• Text extract:

Murray raced to a 5-0 lead, barely dropping a point, and took the opening set, 6-1 in 21 minutes.
The second set last twice as long, as Matosevic fought back from a break and attacked the net with considerable success: 12 points from 13. But his error rate let him down, and Murray broke again to take the set, 6-3.
The third also saw Matosevic hit more winners than Murray, 11 of them, but he also made 17 errors to a very tidy six from the Briton. The match was done, 6-2, in little more than an hour and a half.
Murray was particularly pleased with how he started the match: “Definitely started quite quickly today. I was timing the ball well on the return and serving well from the beginning of the match, and it helped a lot because obviously the crowd were behind him. Managed to take the crowd out of it a little bit by starting that quickly.

• Stored data:
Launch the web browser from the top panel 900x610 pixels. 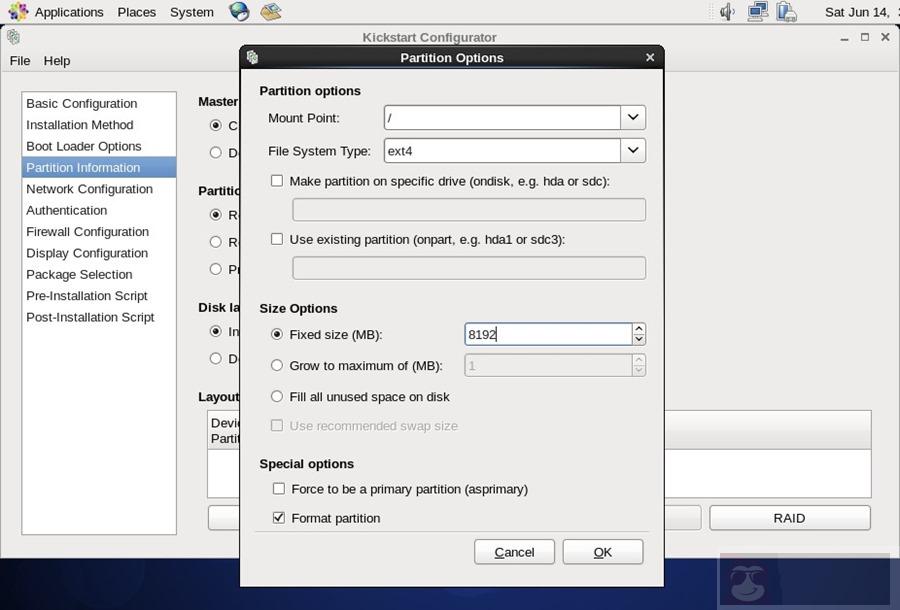click(238, 12)
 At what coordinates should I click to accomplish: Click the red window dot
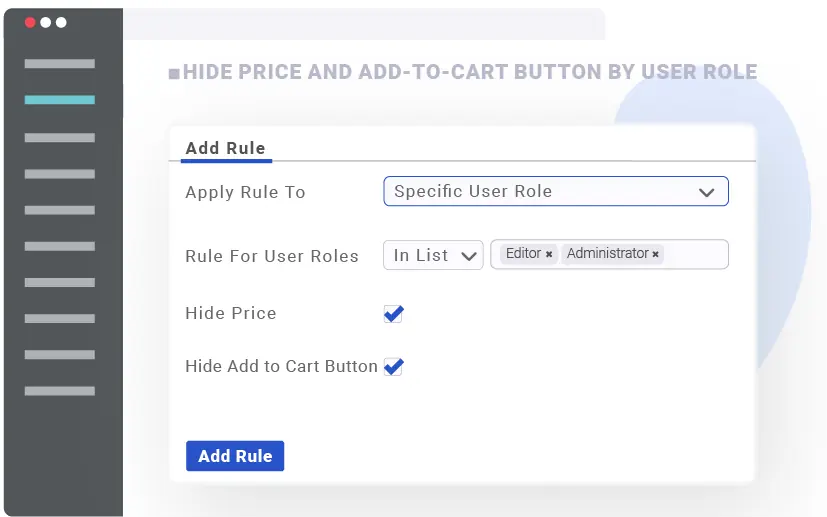(30, 22)
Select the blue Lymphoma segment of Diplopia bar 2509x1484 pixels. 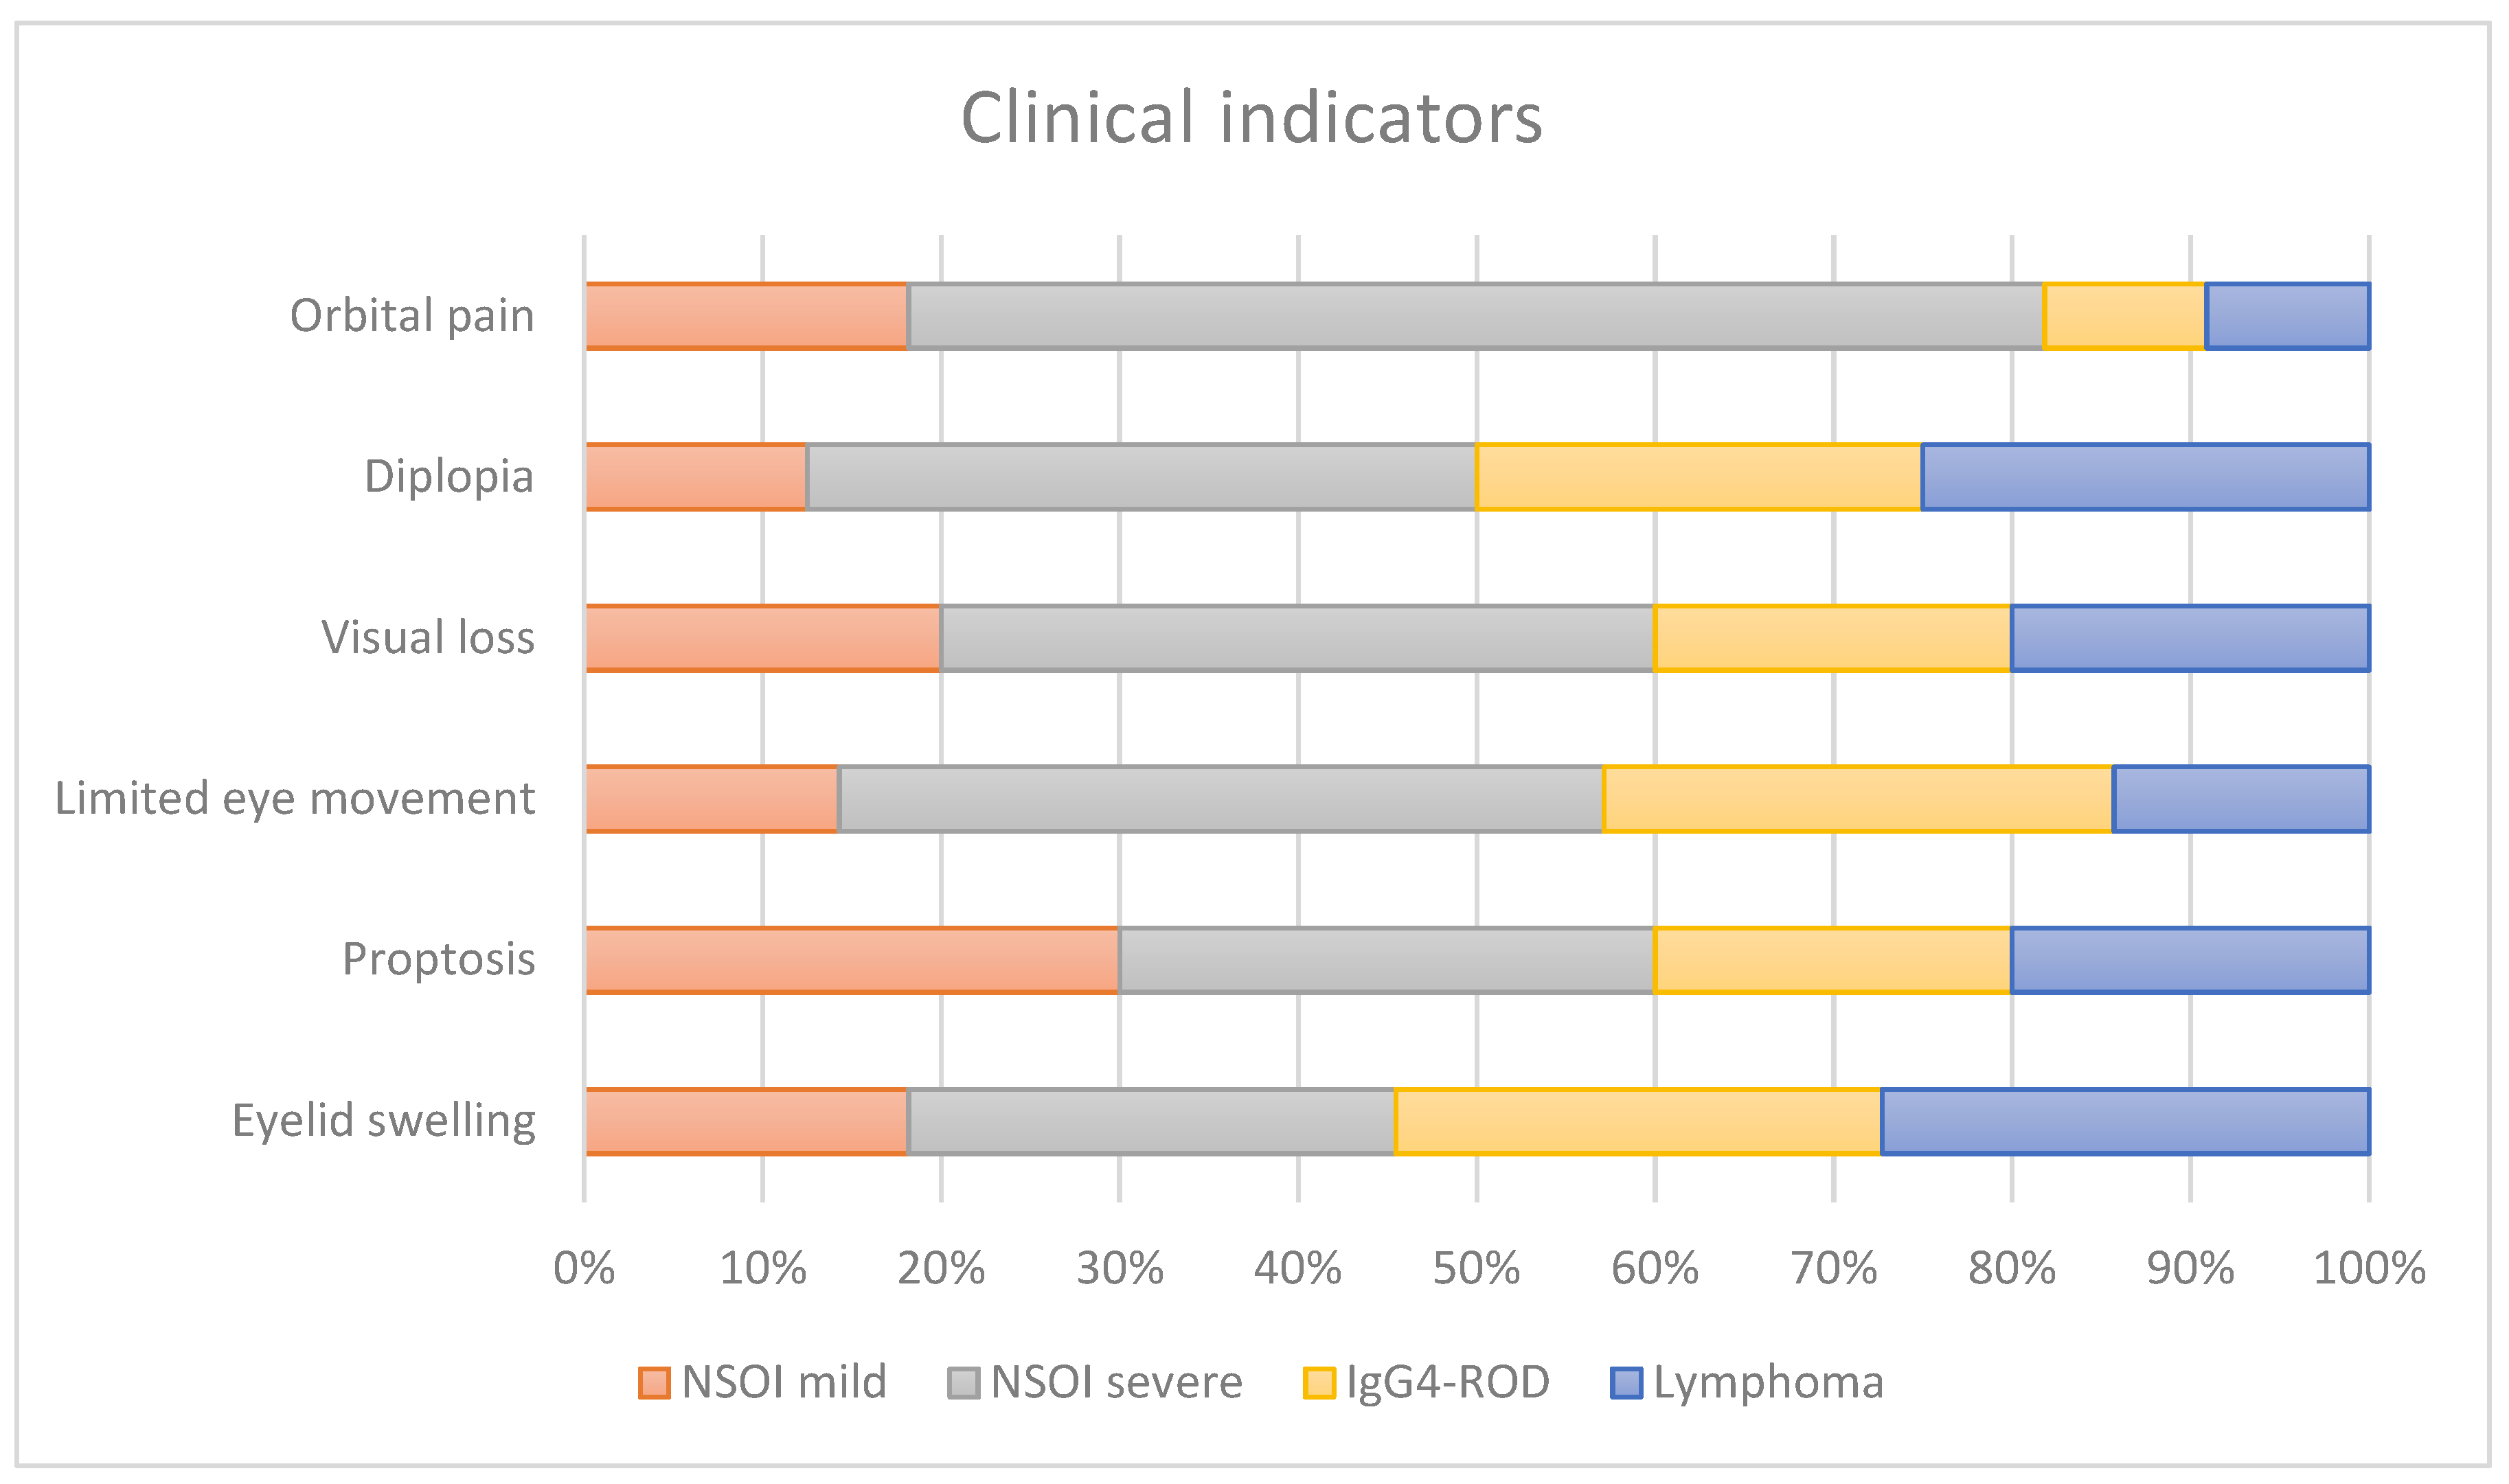2145,477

• What you need to do:
- 1) In the tennis match report, how many errors did Matosevic make in the third set?
- 2) Write the next part of the tennis match report, picking up after its final sentence.

• Answers for this exercise:
- 1) 17

- 2)
“He did start off a bit slow, made a few errors at the beginning of the match. But when I noticed his timing was a bit off, I felt like I played quite smart and used a lot of variety; didn’t give him the same ball twice in a row.”
There was an opportunity, too, for Murray to talk about his coach Amelie Mauresmo. Matosevic made some well-publicised comments about Murray’s appointment last summer, but Murray was unfazed: “I get on well with Marinko. I spoke to him a little bit about what he said [about not having a woman coach]. He didn’t mean any harm. Everyone’s entitled to their opinion on anything.
“If he wants to get coached by a man, that’s absolutely fine. I have absolutely no issue with it at all. I still think he’s a good guy. I get on well with him. I wasn’t trying to prove a point at all when I was playing Marinko today. I was trying to win the match.”
Murray next meets Portugal’s Joao Sousa, who led 4-6, 7-6(4), 6-4, 1-0 when No32 seed Martin Klizan retired from the match.
Murray defeated the 55th-ranked Sousa in their three previous encounters, including two years ago in the Australian Open second round.
“He fights hard. He has a great attitude. He doesn’t have one massive weapon, but he definitely gets the most out of his game. He’s physically in very good shape. He lasts the long matches well. He’ll make it tough for me.”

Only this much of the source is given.